Data for processing »
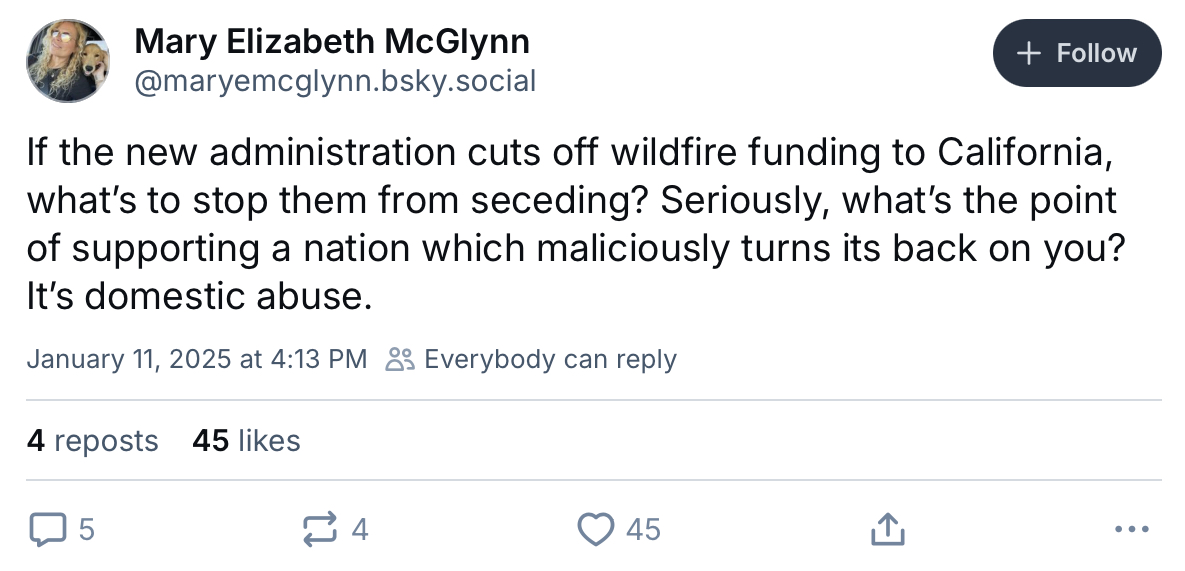
Task: Click the Everybody can reply label
Action: 550,359
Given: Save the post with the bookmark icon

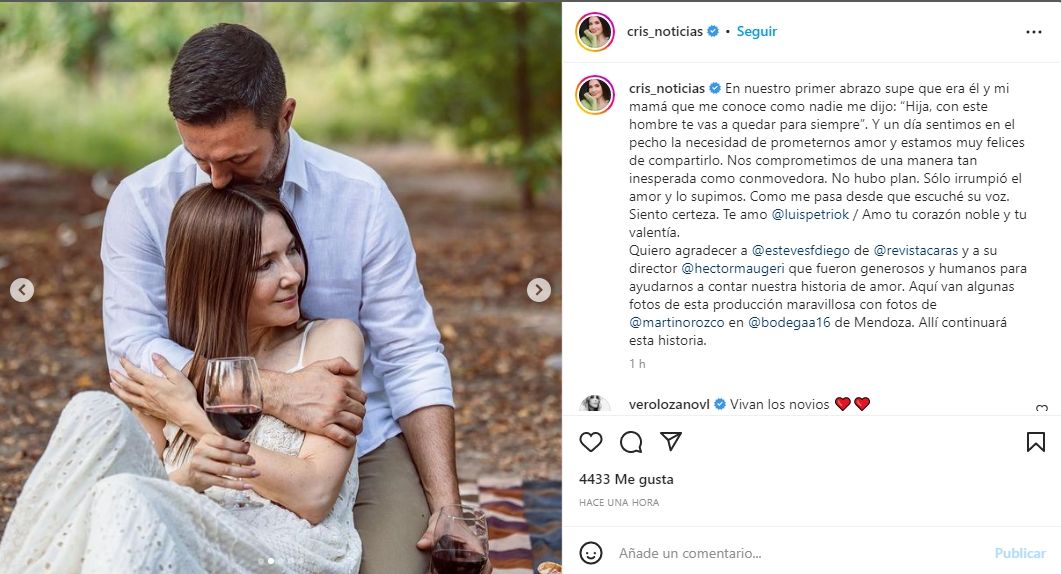Looking at the screenshot, I should coord(1035,442).

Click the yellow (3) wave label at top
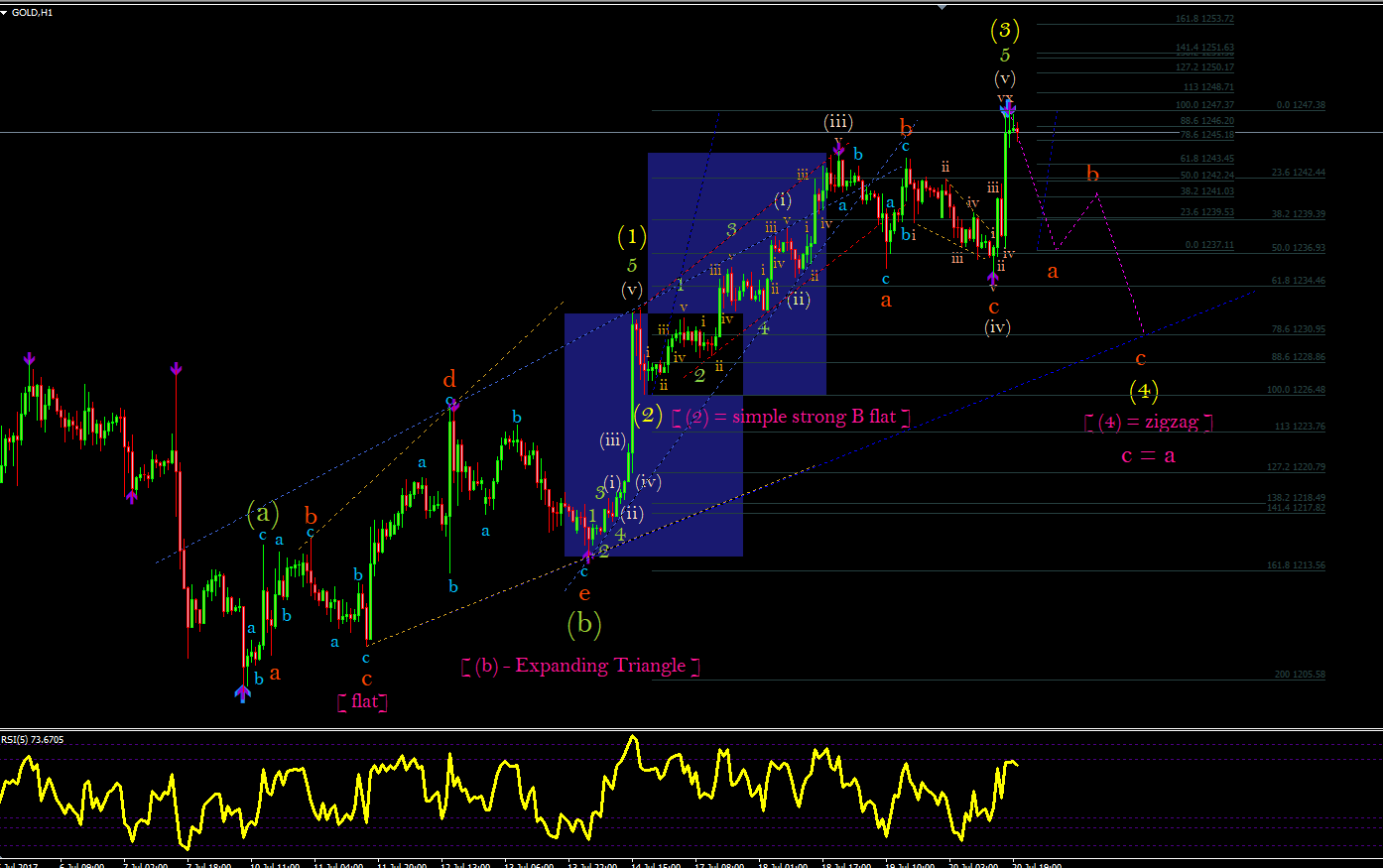[x=1005, y=31]
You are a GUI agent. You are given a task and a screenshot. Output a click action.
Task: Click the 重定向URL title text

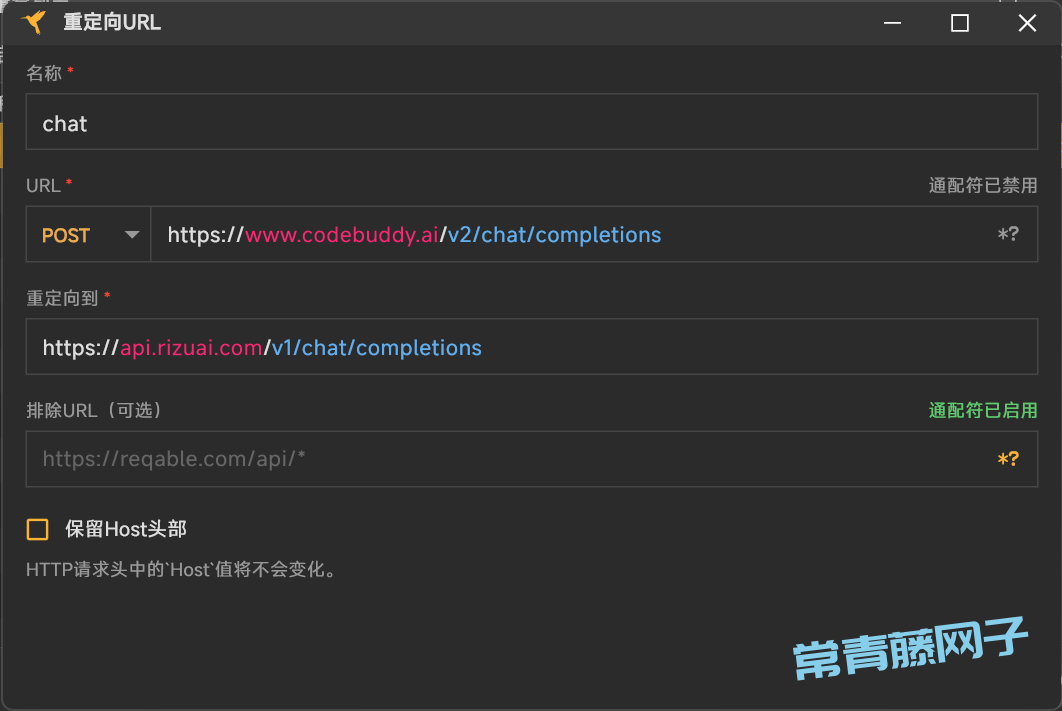tap(112, 23)
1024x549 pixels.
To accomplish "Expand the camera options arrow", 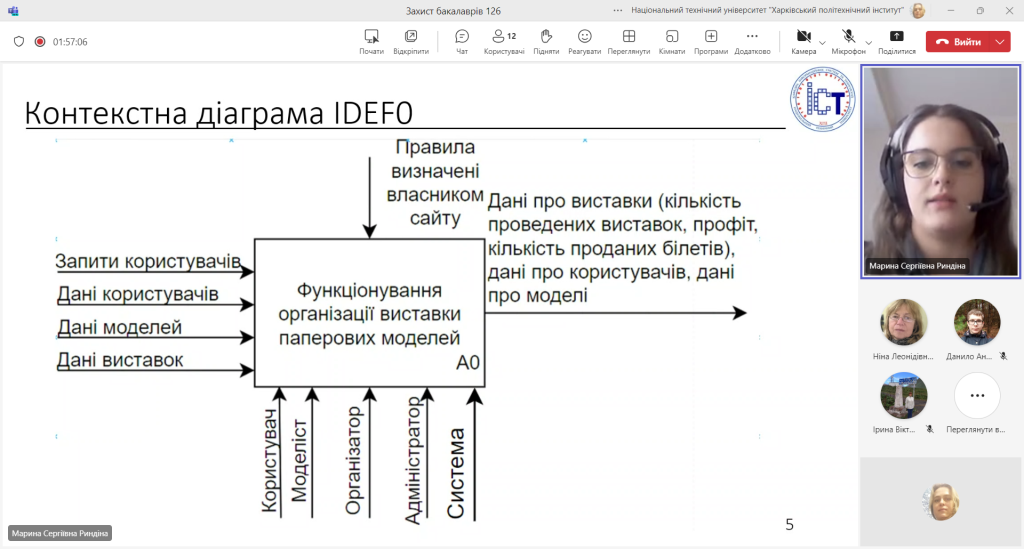I will 822,43.
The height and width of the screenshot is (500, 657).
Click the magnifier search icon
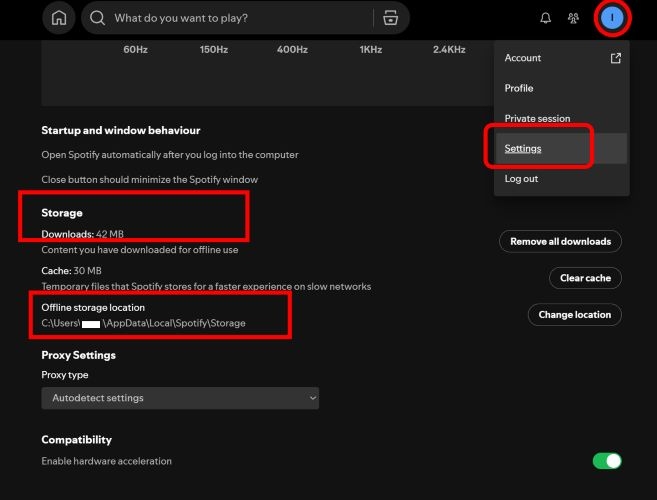(97, 18)
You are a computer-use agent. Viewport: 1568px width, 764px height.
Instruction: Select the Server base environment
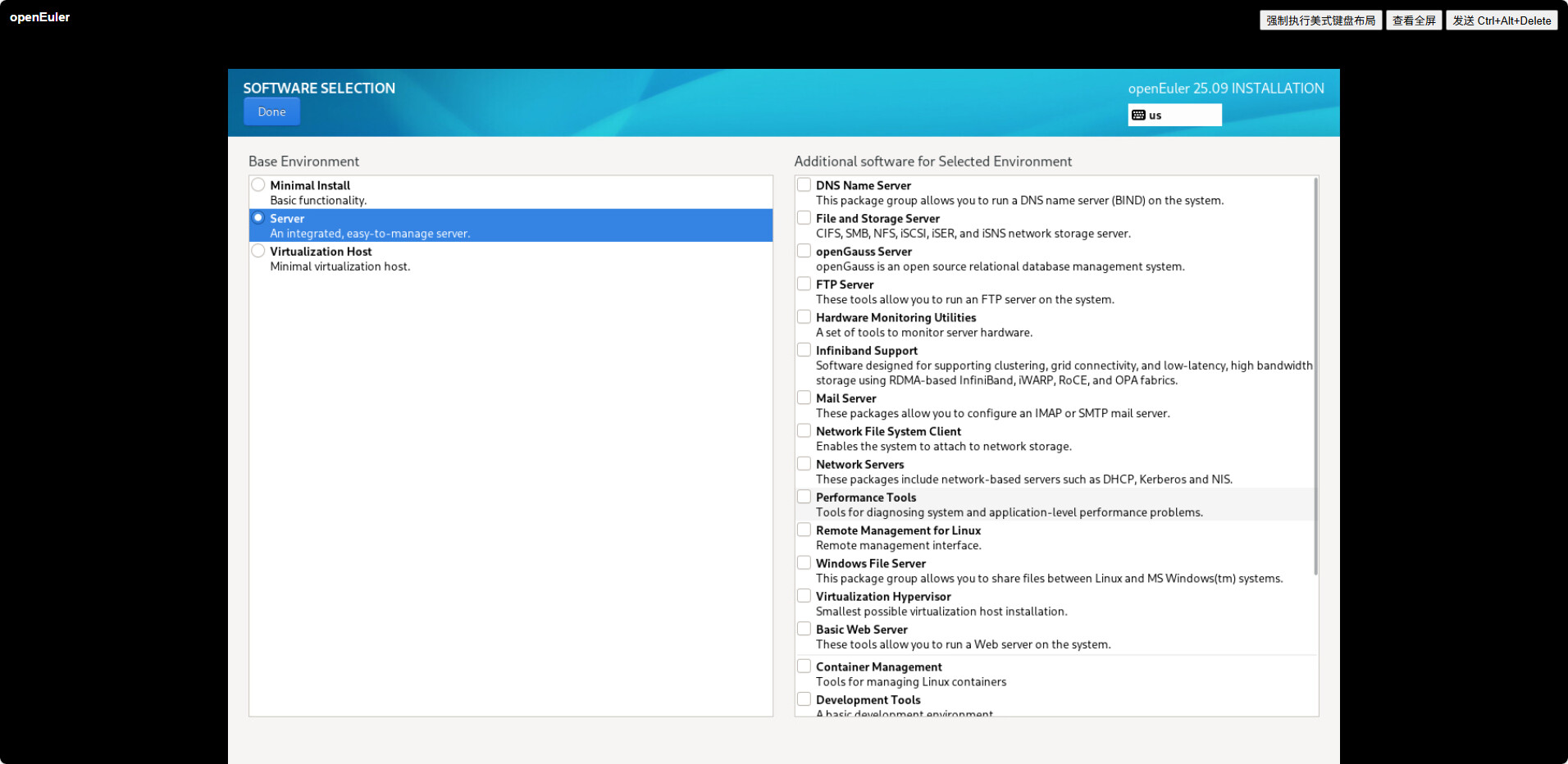pyautogui.click(x=258, y=218)
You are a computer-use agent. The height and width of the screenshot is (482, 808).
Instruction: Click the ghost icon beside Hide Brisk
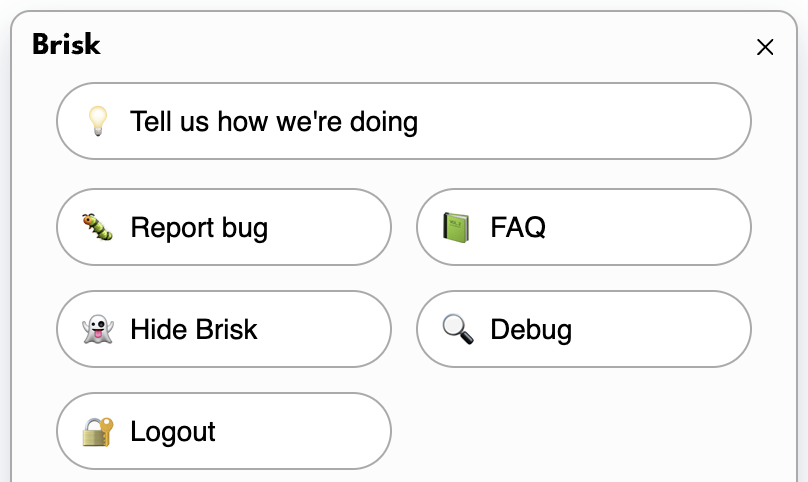(97, 329)
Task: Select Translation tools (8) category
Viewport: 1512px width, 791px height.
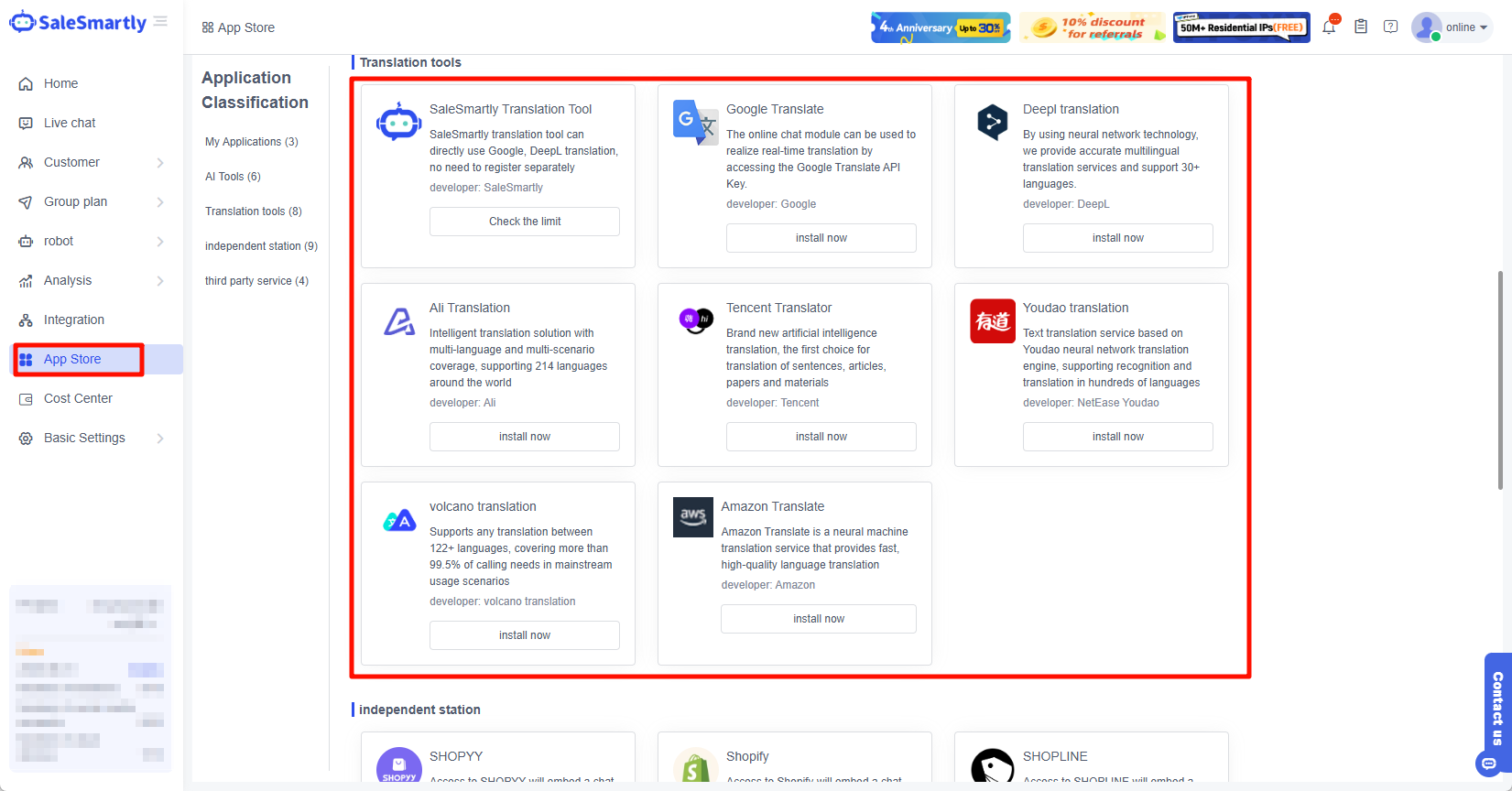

What you should do » Recast the entries from the line containing "Task: Select Translation tools (8) category" through the end of the entries, both ends included, as a Markdown table with the columns "No." and "Text", giving each line its own numbered row. Leave out blank lines and the pictures.

Answer to this exercise »
| No. | Text |
|---|---|
| 1 | Task: Select Translation tools (8) category |
| 2 | Viewport: 1512px width, 791px height. |